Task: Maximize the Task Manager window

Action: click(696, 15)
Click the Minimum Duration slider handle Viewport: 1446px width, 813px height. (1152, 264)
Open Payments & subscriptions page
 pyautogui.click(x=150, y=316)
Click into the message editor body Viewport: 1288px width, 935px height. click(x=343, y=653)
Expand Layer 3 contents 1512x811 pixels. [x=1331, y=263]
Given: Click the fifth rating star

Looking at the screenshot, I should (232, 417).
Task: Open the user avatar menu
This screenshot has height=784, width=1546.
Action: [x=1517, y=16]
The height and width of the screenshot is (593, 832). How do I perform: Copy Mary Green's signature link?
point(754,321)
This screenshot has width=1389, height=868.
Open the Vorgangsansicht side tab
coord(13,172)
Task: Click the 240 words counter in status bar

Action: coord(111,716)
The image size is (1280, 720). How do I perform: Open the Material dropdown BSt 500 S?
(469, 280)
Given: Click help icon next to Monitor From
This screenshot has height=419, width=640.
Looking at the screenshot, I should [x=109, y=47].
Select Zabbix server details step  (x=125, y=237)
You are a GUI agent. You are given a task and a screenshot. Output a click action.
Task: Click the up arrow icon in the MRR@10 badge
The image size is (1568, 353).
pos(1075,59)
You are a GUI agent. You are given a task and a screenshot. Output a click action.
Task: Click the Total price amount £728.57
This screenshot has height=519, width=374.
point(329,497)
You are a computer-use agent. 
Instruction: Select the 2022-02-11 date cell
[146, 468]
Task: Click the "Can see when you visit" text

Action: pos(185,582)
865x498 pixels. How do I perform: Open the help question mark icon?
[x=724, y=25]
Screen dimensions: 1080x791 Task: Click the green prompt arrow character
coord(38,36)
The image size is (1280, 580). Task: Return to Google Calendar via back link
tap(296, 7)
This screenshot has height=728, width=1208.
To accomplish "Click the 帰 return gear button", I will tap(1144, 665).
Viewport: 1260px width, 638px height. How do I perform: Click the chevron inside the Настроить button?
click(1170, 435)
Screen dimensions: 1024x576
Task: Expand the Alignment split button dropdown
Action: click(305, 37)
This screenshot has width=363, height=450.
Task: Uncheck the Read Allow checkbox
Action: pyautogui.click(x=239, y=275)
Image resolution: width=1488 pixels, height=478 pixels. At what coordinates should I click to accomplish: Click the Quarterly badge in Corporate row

> The task
Which lines in the records above contain the word "link"? Copy each of those lines in full.

> In response
The height and width of the screenshot is (593, 832). How do I perform: Copy Mary Green's signature link?
The image size is (1280, 580). Task: Return to Google Calendar via back link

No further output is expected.